Are AI Lawyers Coming for Us? What We Need to Know

This story is about the implications of the latest developments in legal tech. Before we get to it, I want to ask a question and just leave it there — for us to keep it in mind as we plough through the latest wonders of the AI world. The question is, what is point of our existence as human beings on Earth?

Chatbot Passed the Uniform Bar Exam

Word on the street is that the latest Microsoft-backed AI has passed the universal bar exam, an exam that lawyers in the United States have to pass in order to get licensed to practice law. Not only did it pass it but its score “fell in the top 10% of test takers.”

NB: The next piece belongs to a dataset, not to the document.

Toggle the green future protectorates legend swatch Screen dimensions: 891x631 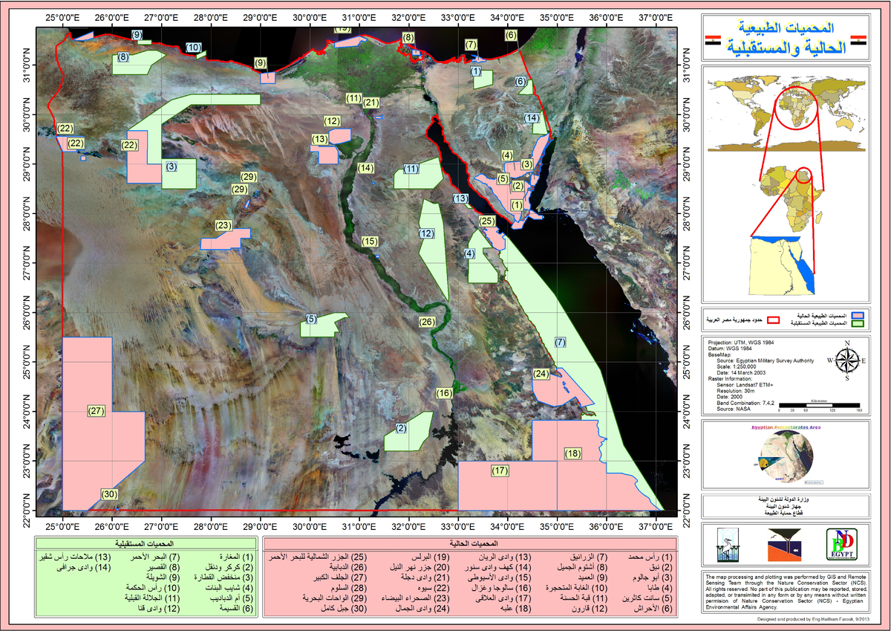point(858,323)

The AI software, made by the Microsoft partner OpenAI, is called “GPT-4.” It is an upgrade from GPT-3.5, which is what the recently famous ChatGPT program is based on. In case you are curious, “GPT” stands for “Generative Pre-trained Transformer,” which is a computer language model that uses “deep learning” to produce text.

Deep learning stands roughly for combing through vast amounts of data, algorithmically extracting meaningful characteristics of different types, and then summing them up in a way that makes it look like the computer “understands.”

This software falls under the definition of “generative AI,” which is the type of AI that goes beyond analyzing large amounts of data and producing a summary and that is capable of generating its own “creative” output based on the data is has analyzed.

Per OpenAI’s GPT-4 Technical Report, the program was tested “on a diverse set of benchmarks, including simulating exams that were originally designed for humans.”